This randomized phase III trial compares immunotherapy drugs (nivolumab or brentuximab vedotin) when given with combination chemotherapy in treating patients with newly diagnosed stage III or IV classic Hodgkin lymphoma. Immunotherapy with monoclonal antibodies, such as nivolumab, may help the body’s immune system attack the cancer, and may interfere with the ability of tumor cells to grow and spread. Brentuximab vedotin is a monoclonal antibody, brentuximab, linked to a toxic agent called vedotin. Brentuximab attaches to cancer cells in a targeted way and delivers vedotin to kill them. Drugs used in chemotherapy, such as doxorubicin, vinblastine, and dacarbazine, work in different ways to stop the growth of cancer cells, either by killing the cells, by stopping them from dividing, or by stopping them from spreading. The addition of nivolumab or brentuximab vedotin to combination chemotherapy may shrink the cancer or extend the time without disease symptoms coming back.

Objectives

PRIMARY OBJECTIVES:
I. To compare the progression-free survival (PFS) in patients with newly diagnosed advanced stage classical Hodgkin lymphoma randomized to N-AVD (nivolumab, doxorubicin hydrochloride [doxorubicin], vinblastine sulfate [vinblastine], dacarbazine) versus that obtained with BV-AVD (brentuximab vedotin, doxorubicin, vinblastine, dacarbazine).

SECONDARY OBJECTIVES:
I. To compare overall survival (OS) in patients randomized to N-AVD versus BV-AVD.
II. To compare event-free survival (EFS) in patients randomized to N-AVD versus BV-AVD.
III. To compare the metabolic complete response (CR) rate at the end of treatment in patients randomized to N-AVD versus BV-AVD.
IV. To compare the physician-reported treatment-related adverse event rates between arms stratified by age groups.
V. To compare patient-reported symptoms using selected Patient Reported Outcome Common Toxicity Criteria for Adverse Events (PRO-CTCAE) items between arms stratified by age groups.
VI. To compare the safety and tolerability of N-AVD versus that of BV-AVD.

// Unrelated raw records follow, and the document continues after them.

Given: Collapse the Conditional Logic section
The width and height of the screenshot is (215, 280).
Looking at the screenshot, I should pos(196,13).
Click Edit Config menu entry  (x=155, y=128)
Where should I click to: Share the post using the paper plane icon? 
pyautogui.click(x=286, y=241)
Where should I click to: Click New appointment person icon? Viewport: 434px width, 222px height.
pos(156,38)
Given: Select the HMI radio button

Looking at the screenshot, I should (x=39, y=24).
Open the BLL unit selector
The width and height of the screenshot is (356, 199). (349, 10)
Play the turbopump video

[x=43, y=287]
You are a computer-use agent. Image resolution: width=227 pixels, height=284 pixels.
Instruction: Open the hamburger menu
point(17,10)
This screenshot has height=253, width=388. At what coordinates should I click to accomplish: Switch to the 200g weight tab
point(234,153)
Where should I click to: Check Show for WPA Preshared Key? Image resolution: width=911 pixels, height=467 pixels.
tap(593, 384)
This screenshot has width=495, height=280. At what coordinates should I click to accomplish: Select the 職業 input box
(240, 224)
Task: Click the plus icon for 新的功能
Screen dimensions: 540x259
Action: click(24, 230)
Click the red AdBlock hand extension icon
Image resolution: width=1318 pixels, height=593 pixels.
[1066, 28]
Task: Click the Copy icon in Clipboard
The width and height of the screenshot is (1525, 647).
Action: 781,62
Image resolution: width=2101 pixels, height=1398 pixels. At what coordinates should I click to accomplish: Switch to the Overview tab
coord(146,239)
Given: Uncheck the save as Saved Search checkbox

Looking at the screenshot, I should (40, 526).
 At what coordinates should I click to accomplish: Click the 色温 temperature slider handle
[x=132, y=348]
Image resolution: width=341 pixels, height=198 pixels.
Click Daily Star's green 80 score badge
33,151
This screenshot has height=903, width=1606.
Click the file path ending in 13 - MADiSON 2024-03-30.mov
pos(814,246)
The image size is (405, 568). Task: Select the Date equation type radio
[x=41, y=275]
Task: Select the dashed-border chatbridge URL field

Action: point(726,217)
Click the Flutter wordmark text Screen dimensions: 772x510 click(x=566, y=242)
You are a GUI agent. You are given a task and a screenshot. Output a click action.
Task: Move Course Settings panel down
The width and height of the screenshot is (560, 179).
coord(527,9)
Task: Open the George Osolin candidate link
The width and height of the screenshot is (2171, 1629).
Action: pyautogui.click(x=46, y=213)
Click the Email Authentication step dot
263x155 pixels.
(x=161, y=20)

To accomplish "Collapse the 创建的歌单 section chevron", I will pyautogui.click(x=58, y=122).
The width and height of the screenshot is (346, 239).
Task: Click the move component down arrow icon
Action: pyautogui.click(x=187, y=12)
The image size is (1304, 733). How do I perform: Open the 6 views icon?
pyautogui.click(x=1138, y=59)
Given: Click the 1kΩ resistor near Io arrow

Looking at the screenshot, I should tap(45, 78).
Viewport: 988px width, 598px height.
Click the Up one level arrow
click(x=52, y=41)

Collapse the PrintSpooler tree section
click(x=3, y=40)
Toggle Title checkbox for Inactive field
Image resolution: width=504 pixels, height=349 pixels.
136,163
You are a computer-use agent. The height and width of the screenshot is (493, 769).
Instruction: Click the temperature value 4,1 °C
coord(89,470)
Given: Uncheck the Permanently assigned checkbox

QUALITY OF LIFE OBJECTIVES:
I. To compare between arms patient-reported fatigue, neuropathy and health-related quality of life over time (baseline, beginning of cycle 3, 4-8 weeks after completion of treatment, and 1 and 3 years after randomization) using the Patient Reported Outcomes Measurement Information System (PROMIS)-Fatigue, the Functional Assessment of Cancer Therapy/Gynecologic Oncology Group-Neurotoxicity (FACT/GOG-Ntx), and the PROMIS Global, respectively.

BANKING OBJECTIVES:
I. To bank specimens for future correlative studies.
II. To bank positron emission tomography (PET)-computed tomography (CT) images for future correlative studies.

OUTLINE: Patients are randomized to 1 of 2 arms.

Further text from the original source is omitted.